Copy, from the data below, every line that has "will" in it.

══════════════════════════════

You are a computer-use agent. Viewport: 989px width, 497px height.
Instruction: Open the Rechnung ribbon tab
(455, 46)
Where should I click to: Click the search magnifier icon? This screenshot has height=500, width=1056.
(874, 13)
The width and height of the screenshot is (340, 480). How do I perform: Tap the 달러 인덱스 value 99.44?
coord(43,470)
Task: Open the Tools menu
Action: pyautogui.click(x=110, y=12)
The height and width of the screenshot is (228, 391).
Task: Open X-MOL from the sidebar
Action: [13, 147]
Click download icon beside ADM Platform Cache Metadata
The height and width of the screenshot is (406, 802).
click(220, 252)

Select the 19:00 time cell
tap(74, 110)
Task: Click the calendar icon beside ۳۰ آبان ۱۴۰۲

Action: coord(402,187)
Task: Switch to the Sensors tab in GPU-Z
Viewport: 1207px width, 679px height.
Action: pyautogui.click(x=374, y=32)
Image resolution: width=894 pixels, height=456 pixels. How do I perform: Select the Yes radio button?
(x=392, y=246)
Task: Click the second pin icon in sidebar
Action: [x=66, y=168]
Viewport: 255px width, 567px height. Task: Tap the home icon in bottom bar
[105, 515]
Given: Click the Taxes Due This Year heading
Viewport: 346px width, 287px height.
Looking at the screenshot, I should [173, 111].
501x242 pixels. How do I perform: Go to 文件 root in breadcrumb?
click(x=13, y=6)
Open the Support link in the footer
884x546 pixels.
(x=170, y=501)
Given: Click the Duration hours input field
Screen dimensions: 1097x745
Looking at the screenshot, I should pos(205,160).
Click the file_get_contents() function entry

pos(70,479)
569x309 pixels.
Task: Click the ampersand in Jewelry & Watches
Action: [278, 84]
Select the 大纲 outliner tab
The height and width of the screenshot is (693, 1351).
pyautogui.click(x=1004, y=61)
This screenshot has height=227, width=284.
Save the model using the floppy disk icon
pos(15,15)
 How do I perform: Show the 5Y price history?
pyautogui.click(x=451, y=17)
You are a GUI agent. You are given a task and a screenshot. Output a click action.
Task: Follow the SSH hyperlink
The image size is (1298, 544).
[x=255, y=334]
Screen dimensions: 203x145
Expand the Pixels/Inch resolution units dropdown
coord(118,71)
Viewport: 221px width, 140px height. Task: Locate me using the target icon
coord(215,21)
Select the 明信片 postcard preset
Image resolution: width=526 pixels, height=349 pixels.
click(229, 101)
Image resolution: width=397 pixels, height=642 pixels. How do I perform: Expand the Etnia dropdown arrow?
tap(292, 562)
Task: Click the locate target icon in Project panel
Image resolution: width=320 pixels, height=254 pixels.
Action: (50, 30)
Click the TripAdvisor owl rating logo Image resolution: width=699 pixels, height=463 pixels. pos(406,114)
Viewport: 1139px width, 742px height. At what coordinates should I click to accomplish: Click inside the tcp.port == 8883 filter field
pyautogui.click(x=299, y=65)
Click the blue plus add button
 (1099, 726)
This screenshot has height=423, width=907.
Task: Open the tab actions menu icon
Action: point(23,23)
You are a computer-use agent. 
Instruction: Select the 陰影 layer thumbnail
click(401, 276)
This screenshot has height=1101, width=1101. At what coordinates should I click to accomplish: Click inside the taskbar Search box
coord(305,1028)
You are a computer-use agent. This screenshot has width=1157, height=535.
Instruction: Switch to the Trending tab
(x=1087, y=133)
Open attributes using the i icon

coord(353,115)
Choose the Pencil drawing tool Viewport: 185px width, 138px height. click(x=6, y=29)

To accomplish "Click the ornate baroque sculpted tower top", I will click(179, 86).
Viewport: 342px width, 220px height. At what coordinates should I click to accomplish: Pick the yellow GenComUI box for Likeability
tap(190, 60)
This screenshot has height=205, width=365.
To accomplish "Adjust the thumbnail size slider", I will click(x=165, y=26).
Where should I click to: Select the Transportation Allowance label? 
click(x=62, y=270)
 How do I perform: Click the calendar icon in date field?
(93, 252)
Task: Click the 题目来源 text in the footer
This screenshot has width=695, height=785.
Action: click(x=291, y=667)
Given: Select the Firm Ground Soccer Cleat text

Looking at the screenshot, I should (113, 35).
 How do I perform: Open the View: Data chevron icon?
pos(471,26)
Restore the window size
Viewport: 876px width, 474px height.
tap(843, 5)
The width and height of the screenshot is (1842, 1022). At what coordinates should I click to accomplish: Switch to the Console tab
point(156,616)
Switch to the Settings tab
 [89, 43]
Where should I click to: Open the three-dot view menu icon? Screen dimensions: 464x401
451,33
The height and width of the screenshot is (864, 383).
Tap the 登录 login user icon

══════════════════════════════

PROBLEM SOLUTION —
To accomplish "Click the ornate baroque sculpted tower top", I will click(179, 86).
To accomplish "Adjust the thumbnail size slider", I will click(x=165, y=26).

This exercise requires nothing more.